Merge pull request #65 from m-misiura/fix_tests_hf_runtime

m-misiura · web-flow · commit d0d08faf2917 · 2026-01-06T13:17:20.000Z
Fixing Tier 1 - Hugging Face Runtime unit tests
diff --git a/.github/workflows/test-huggingface-runtime.yaml b/.github/workflows/test-huggingface-runtime.yaml
@@ -74,15 +74,16 @@ jobs:
         HF_HOME: /tmp/huggingface
         TRANSFORMERS_CACHE: /tmp/transformers_cache
         TOKENIZERS_PARALLELISM: false
+        MODEL_DIR: tests/dummy_models/bert/BertForSequenceClassification
       run: |
         python -c "
         try:
-            from detectors.huggingface.detector import HuggingFaceDetector
-            print('HuggingFaceDetector import successful')
+            from detectors.huggingface.detector import Detector
+            print('Detector import successful')
 
             # Test basic initialization
-            detector = HuggingFaceDetector()

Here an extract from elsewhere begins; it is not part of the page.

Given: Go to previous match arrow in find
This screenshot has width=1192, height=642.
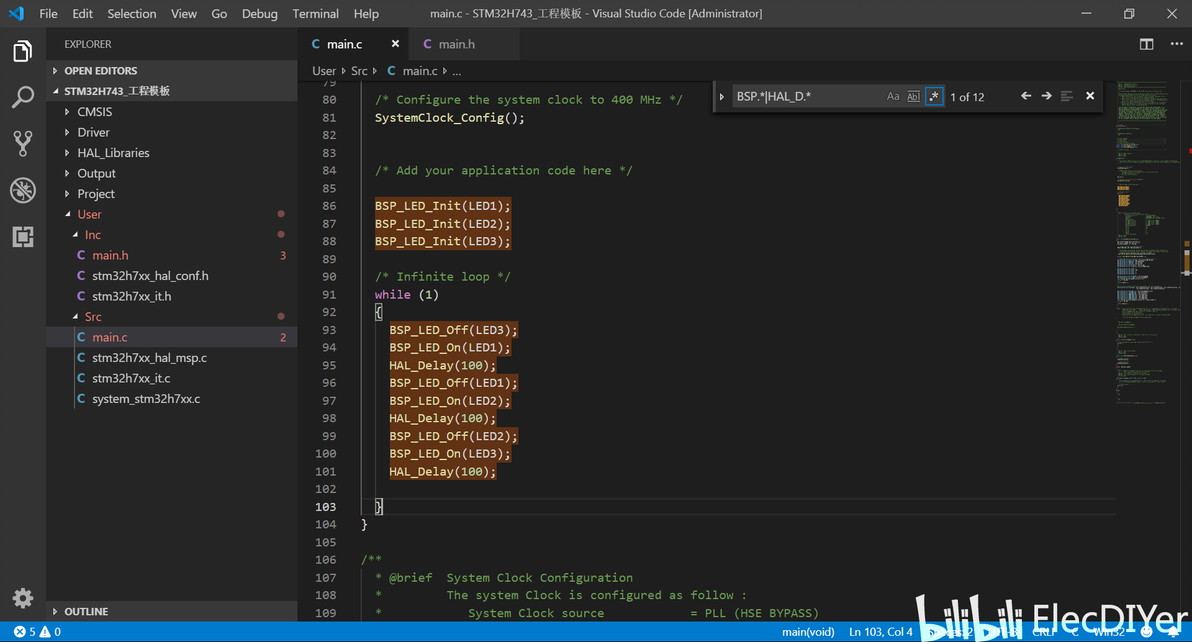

-            print('HuggingFaceDetector initialization successful')
+            detector = Detector()
+            print('Detector initialization successful')

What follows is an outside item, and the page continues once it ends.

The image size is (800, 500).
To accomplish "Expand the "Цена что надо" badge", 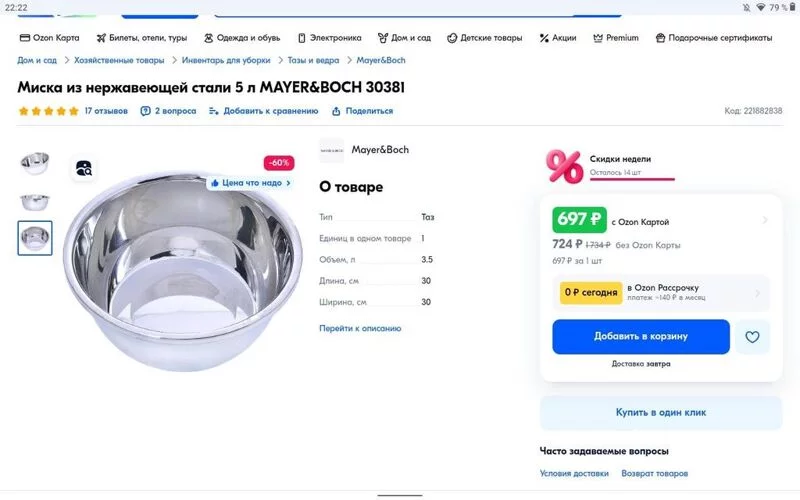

         except Exception as e:
             print(f'Error testing HF detector: {e}')
             exit(1)
diff --git a/detectors/common/requirements-dev.txt b/detectors/common/requirements-dev.txt
@@ -4,3 +4,4 @@ pre-commit==3.8.0
 pytest==8.3.2
 tls-test-tools
 protobuf==6.33.0
+torch==2.9.0
diff --git a/tests/detectors/huggingface/test_method_initialize_model.py b/tests/detectors/huggingface/test_method_initialize_model.py
@@ -3,7 +3,7 @@
 import pytest
 
 # local imports
-from detectors.huggingface.scheme import ContentAnalysisResponse
+from detectors.common.scheme import ContentAnalysisResponse
 from detectors.huggingface.detector import Detector
 
 
diff --git a/tests/detectors/huggingface/test_method_process_causal_lm.py b/tests/detectors/huggingface/test_method_process_causal_lm.py
@@ -60,12 +60,9 @@ def validate_results(self, results, input_text, detector):
                 "detection",
                 "detection_type",
                 "score",
-                "sequence_classification",
-                "sequence_probability",
-                "token_classifications",
-                "token_probabilities",
                 "text",
                 "evidences",
+                "metadata",
             ]
 
             for field in expected_fields:
@@ -79,16 +76,12 @@ def validate_results(self, results, input_text, detector):
             assert isinstance(result.detection, str)
             assert isinstance(result.detection_type, str)
             assert isinstance(result.score, float)
-            assert isinstance(result.sequence_classification, str)
-            assert isinstance(result.sequence_probability, float)
             assert isinstance(result.text, str)
             assert isinstance(result.evidences, list)
 
             assert 0 <= result.start <= len(input_text)
             assert 0 <= result.end <= len(input_text)
             assert 0.0 <= result.score <= 1.0
-            assert 0.0 <= result.sequence_probability <= 1.0
-            assert result.sequence_classification in detector.risk_names
 
     def test_process_causal_lm_single_short_input(self, detector_instance):
         text = "This is a test."
diff --git a/tests/detectors/huggingface/test_method_process_sequence_classification.py b/tests/detectors/huggingface/test_method_process_sequence_classification.py
@@ -40,12 +40,9 @@ def validate_results(self, results, input_text):
             "detection",
             "detection_type",
             "score",
-            "sequence_classification",
-            "sequence_probability",
-            "token_classifications",
-            "token_probabilities",
             "text",
             "evidences",
+            "metadata",
         ]
 
         for field in expected_fields:
@@ -59,12 +56,6 @@ def validate_results(self, results, input_text):
         assert isinstance(result.detection, str), "detection should be string"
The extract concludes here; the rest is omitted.